I like circles, okay? - I know the conventional wisdom is you should stick to hard cuts for a while and most dissolves are unnecessary, but I like dissolves and layers and I think I've got the music to support them. I am pretty happy with where they are and where they are not in "Low Red Moon" (there's only one I'm iffy about and should probably have gotten second opinions on), but I'd like to play around with them some more and get more comfortable with the timing.
Overall
- Clarity. Clarity. CLARITY.
- I would like to take less than eight months to make my next vid.
- Also, I would like to have a vid in VVC Premieres.
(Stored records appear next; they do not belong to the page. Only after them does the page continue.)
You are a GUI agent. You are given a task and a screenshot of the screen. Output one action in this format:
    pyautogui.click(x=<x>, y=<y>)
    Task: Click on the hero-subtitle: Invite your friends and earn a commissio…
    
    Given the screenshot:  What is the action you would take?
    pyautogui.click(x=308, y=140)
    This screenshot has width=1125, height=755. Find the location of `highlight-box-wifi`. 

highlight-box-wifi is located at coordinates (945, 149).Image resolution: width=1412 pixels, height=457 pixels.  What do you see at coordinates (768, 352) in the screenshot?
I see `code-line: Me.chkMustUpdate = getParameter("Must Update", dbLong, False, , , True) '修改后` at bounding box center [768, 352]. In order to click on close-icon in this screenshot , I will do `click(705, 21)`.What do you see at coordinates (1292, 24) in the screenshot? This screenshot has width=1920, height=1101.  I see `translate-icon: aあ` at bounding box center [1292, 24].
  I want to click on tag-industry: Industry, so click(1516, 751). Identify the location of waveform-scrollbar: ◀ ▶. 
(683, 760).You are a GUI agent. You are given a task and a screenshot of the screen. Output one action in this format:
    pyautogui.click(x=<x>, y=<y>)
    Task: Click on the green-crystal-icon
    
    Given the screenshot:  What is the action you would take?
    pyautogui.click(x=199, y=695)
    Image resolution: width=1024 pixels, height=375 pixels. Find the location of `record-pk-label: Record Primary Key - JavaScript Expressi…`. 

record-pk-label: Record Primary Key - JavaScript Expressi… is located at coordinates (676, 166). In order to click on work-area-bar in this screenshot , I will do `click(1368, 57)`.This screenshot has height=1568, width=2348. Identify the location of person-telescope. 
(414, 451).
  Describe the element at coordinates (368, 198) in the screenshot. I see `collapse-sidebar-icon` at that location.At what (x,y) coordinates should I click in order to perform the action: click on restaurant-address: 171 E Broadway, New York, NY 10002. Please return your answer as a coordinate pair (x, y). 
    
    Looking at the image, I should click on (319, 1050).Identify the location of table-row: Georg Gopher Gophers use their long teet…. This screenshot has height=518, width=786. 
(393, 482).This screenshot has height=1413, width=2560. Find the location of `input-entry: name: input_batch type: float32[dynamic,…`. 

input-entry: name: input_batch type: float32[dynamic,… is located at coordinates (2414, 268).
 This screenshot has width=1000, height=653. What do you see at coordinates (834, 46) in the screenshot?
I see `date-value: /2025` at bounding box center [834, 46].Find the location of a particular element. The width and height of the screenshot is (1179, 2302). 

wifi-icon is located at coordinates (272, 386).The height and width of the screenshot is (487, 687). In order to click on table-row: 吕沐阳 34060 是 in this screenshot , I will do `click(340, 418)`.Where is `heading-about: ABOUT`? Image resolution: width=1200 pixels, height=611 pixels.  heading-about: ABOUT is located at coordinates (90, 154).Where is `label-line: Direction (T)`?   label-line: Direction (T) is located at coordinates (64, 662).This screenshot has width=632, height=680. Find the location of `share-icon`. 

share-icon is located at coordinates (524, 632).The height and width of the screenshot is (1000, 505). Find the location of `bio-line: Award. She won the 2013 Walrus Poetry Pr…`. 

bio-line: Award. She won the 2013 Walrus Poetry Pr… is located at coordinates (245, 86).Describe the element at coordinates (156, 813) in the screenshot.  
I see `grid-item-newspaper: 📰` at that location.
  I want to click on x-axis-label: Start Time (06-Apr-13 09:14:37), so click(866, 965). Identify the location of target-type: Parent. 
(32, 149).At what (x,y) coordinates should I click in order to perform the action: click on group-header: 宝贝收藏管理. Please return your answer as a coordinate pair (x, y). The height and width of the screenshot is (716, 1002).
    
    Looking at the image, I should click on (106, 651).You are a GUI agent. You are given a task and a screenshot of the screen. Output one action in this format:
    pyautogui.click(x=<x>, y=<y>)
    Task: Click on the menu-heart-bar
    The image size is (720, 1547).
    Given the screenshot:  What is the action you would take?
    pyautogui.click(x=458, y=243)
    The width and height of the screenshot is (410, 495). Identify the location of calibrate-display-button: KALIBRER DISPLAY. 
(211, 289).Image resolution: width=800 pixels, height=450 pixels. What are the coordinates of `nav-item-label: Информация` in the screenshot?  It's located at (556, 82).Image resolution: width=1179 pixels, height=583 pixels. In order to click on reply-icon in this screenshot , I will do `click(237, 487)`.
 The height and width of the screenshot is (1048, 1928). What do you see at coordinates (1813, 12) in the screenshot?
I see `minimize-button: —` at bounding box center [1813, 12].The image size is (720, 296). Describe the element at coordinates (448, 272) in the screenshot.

- I have a few one-offs I'd like to do and a lot of BtVS and SCC vids I'd like to do. I am learning to weed out my ideas -- sometimes because the song isn't suitable after all, but more often because I just don't have the interest in a particular canon anymore or the energy to review it. (It makes me sad. I have already taken my "Cylon girls and their boy toys" and my Aeryn Sun vid songs off my imaginary vids playlist and put them back on several times.) I will have to rewatch BtVS to vid it, but I do have the interest in that canon to do it. I think I will probably try to do BtVS or SCC for VVC, instead of the movie vid I originally had planned; I want to have a firmer grasp of technique before I try the latter, and I think having a deeper investment in the source will help. But I will also need to buy another external drive if I'm going to vid BtVS.